Neil Bevan was one of many Sydney shipwrights who joined the WWF from the mid-1970s. He did so after the union convinced employers to take on casual shipwrights as permanent employees, providing they joined the WWF. In 1980 I was given the task of looking after the growing number of other tradesmen – mechanics, boilermakers, fitters and turners etc – who joined the WWF. That is how I met people like Neil and many others who were great union members. They got involved in the day to day activities of the union and never put themselves ahead of other workers just because they were tradespeople. Neil became the foreman of Patrick’s shipwrights after Joe Stewart died. Neil chose to stay in the WWF rather than join the foremen’s union. Everyone loved Neil. He was never a boss who bossed; he was boss who wanted the job to be done and done well and was widely respected for that. He would do anything he could do to improve the wellbeing of his beloved shipwright mates. Under Neil, no one was off the payroll: he had a member on the payroll who resided as a guest of Her Majesty the Queen for more than a year. Neil leaves this world in a much better state than when he came into it, as a result of his work to improve the lives and welfare of all he met. Jim Donovan, National Secretary MUA Veterans Association Former Secretary WWF/ MUA Sydney Branch

Bob Deagan: Tireless protector

Bob Deagan was a well-known delegate who worked at Patricks in Sydney. His striving to improve safety and other

work conditions was second to none; he was tireless in seeking to protect workers. Bob also worked very hard to keep Darling Harbour as a working port. It was to no avail as Bob Carr gave the port to greedy developers. The result can be seen today; all the land given as open space for the people has disappeared. On retirement Bob moved to the Central Coast and was really enjoying it until ill health overtook him in the last few years. We remember and thank Bob for his efforts on behalf of his fellow workers and the union he loved. Jim Donovan, National Secretary MUA Veterans Association Former Secretary WWF/ MUA Sydney Branch

Laurie Fagan: Staunch tally clerk

Laurie Fagan was a tally clerk and rugby league footballer of great ability. Before retiring in the late 1990s he worked at STL Terminal, White Bay, Sydney and in fact worked the first container ship to come to Australia, the Discovery Bay in 1969. Laurie worked in the same gang as John Hawthorne (‘Horse’) and John Hills, the first secretary of the Clerks Branch of the WWF. John tells me Laurie was a staunch supporter of the clerks joining the WWF and supported every struggle the union was involved in. Laurie played halfback for his beloved Balmain Tigers and represented NSW against Queensland. He also played for Penrith from 1967 and coached Ryde Parramatta in the second division. In the last few years he had dementia which robs people of a decent way to see out a worthy life. His wife Dot was by his side all the way. Laurie’s funeral was held on the Central Coast where he and Dot retired to many years ago. Many of his family and friends were present to say goodbye to a dearly loved person. Jim Donovan, National Secretary MUA Veterans Association Former Secretary WWF/ MUA Sydney Branch

Charles ‘Crash’ Craddock

Lee Charles ‘Crash’ Craddock was a proud member of the WWF then MUA for 27 years. I had the enormous pleasure of being on the same shift with Lee for all that time. He was one of the funniest people you could ever wish to meet and made going to work a bearable experience.

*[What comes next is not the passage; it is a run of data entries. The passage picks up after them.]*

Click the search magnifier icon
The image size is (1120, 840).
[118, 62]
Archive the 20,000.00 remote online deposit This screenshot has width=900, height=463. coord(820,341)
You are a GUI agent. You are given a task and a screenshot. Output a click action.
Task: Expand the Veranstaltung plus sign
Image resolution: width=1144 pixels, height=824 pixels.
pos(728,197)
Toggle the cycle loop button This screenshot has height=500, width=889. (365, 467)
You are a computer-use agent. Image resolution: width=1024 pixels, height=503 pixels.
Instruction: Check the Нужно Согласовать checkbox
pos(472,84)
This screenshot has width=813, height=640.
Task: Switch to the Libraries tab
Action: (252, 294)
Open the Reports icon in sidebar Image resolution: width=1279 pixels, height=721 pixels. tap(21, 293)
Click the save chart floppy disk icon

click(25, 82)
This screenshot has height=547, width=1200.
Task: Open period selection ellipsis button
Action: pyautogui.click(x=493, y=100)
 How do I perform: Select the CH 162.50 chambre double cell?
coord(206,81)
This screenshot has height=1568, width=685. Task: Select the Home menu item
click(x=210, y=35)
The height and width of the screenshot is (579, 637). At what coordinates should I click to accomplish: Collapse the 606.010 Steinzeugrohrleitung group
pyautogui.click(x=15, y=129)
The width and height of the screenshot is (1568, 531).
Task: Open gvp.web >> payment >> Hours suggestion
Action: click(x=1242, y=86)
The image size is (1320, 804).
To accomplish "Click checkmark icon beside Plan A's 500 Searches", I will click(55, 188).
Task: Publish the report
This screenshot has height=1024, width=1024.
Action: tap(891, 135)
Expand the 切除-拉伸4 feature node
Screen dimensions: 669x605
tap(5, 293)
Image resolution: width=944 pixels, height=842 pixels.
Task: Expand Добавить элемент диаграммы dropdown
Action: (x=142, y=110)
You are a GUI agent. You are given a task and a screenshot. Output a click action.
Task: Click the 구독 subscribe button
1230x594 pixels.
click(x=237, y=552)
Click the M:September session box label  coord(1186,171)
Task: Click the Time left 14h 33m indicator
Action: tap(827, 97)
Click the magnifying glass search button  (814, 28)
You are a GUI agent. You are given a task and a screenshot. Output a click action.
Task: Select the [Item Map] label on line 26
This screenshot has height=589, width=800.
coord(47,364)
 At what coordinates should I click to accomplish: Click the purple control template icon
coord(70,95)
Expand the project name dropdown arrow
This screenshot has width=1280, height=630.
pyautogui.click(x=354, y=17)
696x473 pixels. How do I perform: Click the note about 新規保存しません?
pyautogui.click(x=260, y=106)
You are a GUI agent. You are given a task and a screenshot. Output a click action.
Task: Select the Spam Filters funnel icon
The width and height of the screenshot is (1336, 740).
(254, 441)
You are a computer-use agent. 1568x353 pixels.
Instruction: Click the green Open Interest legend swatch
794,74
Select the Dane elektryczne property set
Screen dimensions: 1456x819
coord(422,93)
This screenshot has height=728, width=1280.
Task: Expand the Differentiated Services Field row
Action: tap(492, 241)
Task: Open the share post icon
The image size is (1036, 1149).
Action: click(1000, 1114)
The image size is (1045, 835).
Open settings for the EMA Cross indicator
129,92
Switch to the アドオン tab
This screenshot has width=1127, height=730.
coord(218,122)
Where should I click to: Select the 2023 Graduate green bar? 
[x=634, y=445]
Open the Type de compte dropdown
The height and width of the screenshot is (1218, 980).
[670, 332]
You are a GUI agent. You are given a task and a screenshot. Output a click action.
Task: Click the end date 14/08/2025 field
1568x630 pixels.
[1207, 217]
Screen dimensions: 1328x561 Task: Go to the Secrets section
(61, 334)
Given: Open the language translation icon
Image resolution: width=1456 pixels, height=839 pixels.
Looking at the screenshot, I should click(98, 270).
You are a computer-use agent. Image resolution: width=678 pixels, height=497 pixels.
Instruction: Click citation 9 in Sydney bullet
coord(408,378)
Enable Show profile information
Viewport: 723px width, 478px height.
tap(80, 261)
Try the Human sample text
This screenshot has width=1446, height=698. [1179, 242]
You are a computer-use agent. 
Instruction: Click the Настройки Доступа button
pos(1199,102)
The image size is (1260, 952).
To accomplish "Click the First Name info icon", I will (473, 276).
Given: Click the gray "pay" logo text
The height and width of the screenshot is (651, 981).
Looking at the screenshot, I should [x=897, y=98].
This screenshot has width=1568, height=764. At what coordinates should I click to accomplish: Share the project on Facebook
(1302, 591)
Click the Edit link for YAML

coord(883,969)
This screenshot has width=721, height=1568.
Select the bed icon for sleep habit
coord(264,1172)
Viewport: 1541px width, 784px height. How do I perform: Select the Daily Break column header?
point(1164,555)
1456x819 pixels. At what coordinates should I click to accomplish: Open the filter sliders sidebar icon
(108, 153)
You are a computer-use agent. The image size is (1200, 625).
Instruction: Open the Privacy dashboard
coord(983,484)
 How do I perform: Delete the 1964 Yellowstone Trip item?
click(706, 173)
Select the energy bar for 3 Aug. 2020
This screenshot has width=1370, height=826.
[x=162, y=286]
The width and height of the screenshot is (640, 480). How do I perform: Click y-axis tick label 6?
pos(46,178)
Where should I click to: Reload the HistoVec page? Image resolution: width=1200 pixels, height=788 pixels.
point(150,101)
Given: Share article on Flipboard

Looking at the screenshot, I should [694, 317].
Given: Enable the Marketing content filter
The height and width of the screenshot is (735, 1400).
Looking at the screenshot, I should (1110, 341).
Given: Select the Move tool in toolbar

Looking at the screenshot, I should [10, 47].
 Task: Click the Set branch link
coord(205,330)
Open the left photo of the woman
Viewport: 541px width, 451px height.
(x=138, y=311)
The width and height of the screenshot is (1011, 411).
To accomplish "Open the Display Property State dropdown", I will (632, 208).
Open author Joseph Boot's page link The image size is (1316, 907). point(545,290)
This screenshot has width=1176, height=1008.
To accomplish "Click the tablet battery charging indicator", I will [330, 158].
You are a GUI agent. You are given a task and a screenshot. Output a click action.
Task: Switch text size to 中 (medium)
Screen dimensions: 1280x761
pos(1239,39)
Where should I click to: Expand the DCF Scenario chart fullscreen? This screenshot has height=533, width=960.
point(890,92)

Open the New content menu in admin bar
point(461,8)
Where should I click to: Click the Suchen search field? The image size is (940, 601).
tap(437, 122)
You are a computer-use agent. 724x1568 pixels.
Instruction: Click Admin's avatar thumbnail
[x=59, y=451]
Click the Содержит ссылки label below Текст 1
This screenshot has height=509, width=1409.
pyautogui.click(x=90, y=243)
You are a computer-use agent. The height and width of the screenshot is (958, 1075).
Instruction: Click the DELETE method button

A very committed trade unionist, Crash loved this union and he wore his life membership badge with a great deal of pride. He was a larger than life character who epitomised everything good about our union and will be sadly missed by all. He was a terrific husband to Kaye and adored his girls Sally and Kellie as well as all his grandkids. There is so much more I could say but I want to leave room for the following poem written by his daughter and read at the funeral. Dennis Outram MUA Newcastle Deputy Branch Secretary (Honorary)

Our Funny Dad A beautiful man With a big belly to boot, Being around him Was always a hoot. Jokes were his specialty Always bound to impress, Much funnier than mine Which I really hate to confess. His letters to the editor Or more recently via text, Were a weekly occurrence He was quite the serial pest. Our Sunday drives as a family Took us near and far, But we knew we’d always end up At his beloved Waratah. He really loved his politics A true wharfie, labour man, A life member of the union Not just a flash in the pan. A harmonica and clunky radio, His very greatest passions, Favourite black shirt and white shorts, Always his choice of fashion. “Why don’t you wear something else Dad?” “No way, I think it’s slimming” His hairy chest and white moustache Which always needed trimming. Dad was an amazing man To all a wonderful friend, With many a funny tale to tell Until the very end. And even though the past few weeks Have been heartbreaking and sad, We’ll never forget you; we love you so much Our beautiful, funny Dad.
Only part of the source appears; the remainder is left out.